Thursday, August 25, 2016

AR Build Tips

When I was a kid I liked to build models. The more parts and detail the better. I had models of cars, planes, spacecraft, and even an aircraft carrier. I loved to build with my Toggel set, my Lincoln log set, and an erector set. You’d think I’d be an engineer but that doesn’t interest me. Naturally I built an AR-15. In 1955 when Eugene Stoner first built an infantry rifle for the Army, I’m sure he did not envision that his gun would be the most prolific civilian sporting rifle in modern firearm history.

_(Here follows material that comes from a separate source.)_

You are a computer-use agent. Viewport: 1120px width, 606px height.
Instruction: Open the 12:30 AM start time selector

The design is a natural for being customized. With so many manufacturers of parts and accessories, it is so easy to build a one-of-a-kind firearm. Remember "AR15s are like LEGOs for grownups."
Here are some tips for your first rebuild.

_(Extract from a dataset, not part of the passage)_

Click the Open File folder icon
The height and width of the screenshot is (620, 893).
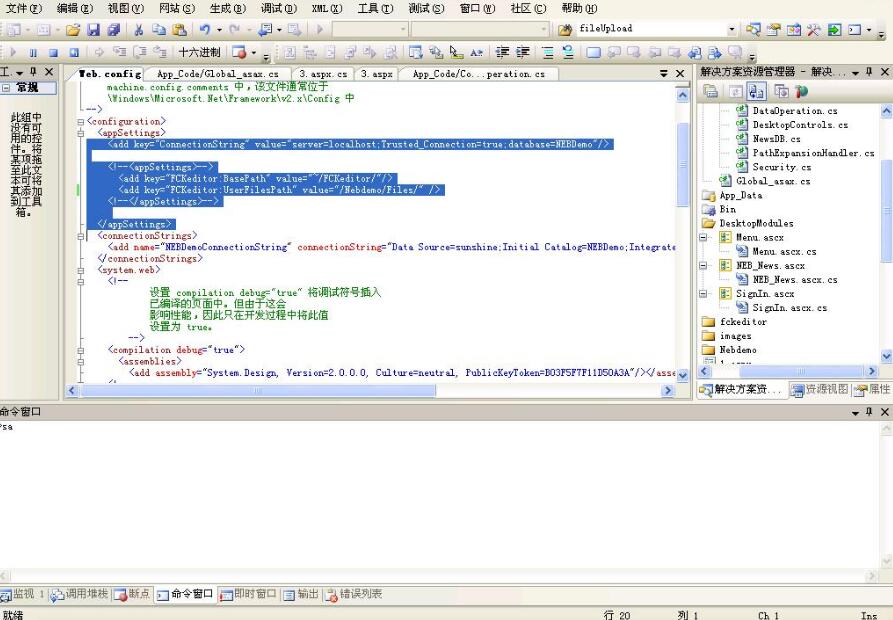coord(73,30)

First, why are you building the gun? What will it be used for? Competition? Plinking? Self-defense? Will it be multi-purpose? Making these decisions will help you to start your first step.
Next pick a realistic budget. You can build a good quality AR for little money or you can get very detailed and spend $2,000! Once you decide your budget keep to it as best you can. Your first gun should be what you want, but you shouldn’t wonder how you will pay for it while you’re building it. Beside the parts specialty tools should be considered in your budget.

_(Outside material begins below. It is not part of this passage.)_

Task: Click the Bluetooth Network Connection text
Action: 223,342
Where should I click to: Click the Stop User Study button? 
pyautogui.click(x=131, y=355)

“The right tool for the right job” is a saying that is worth minding when building AR’s. Along with standard tooling such as brass punches and hammers, a bench vise and a torque wrench, you’ll need AR specific tools and equipment including a takedown wrench and receiver action blocks. A clutter free work area with a gun maintenance mat is highly recommended. Keeping the work area floor space clean will prevent long stoppages in the build process as you search for a single spring that rolled off the bench.
Experimenting with uncommon parts from specialty manufacturers should be kept to a minimum in your first build. Save that for your fifth gun.
Consider buying only “Mil-Spec” parts from a reputable retailer. Mil-Spec designated parts are in compliance with the dimensional and material requirements of the military, ensuring compatibility across manufacturers. Avoid custom variations; these parts might need extra fine tuning for proper fitting.
On your first build don’t go nuts. The aftermarket parts and accessories are very tempting. There are some parts that are works of art. You can also have lasers, flashlights, optics, tripods, and grips hanging off your gun. Remember not only your budget, but the role you want for your rifle.
Another thing to consider is how important accuracy is. AR15s vary in accuracy by quite a bit. They can range anywhere from ¼ MOA to 3 MOA. A lot of the accuracy obviously has a lot to do with the barrel you choose. A barrel does not have to cost $500.00 to be a good, accurate barrel. You can achieve a sub 1 MOA with a mid range cost barrel. And contrary to popular belief, a longer barrel is not a whole lot more accurate than a shorter barrel in most cases. What you may gain in accuracy will be lost in mobility and weight.
When thinking about how accurate you weapon needs to be, remember again the role of the weapon.
Reliable feed is another area that needs to be addressed. There are a lot of low cost lower receivers on the market that are very good. There are a few that are only good for paper weights. A good lower should either be forged or billet. Never use a cast lower receiver. They can be unreliable and weak. Polymer is a good alternative. You can get an 80% lower, which you would have to finish (they send the jig and tools) or build from scratch.
Remember, you can always build another one!
When I built my first AR it was in a fully stocked armorers shop. He had machine shop tools and everything a gunsmith would want or need. It was sooooo easy. It was not reality. Be careful that you don’t get sucked into a build. I’m not saying there is anything wrong with it, on the contrary, I encourage building guns! Just don’t get in over your head. Building rifles is a hobby within a hobby. It can take a lot of your money and a load of your time. Be sure you’re in a position to do this. On the other hand, if are ready for it, it is a rewarding and money saving project if done right. Start off slow, ask a lot of questions from people who know, watch You tube, and check out websites… like this one.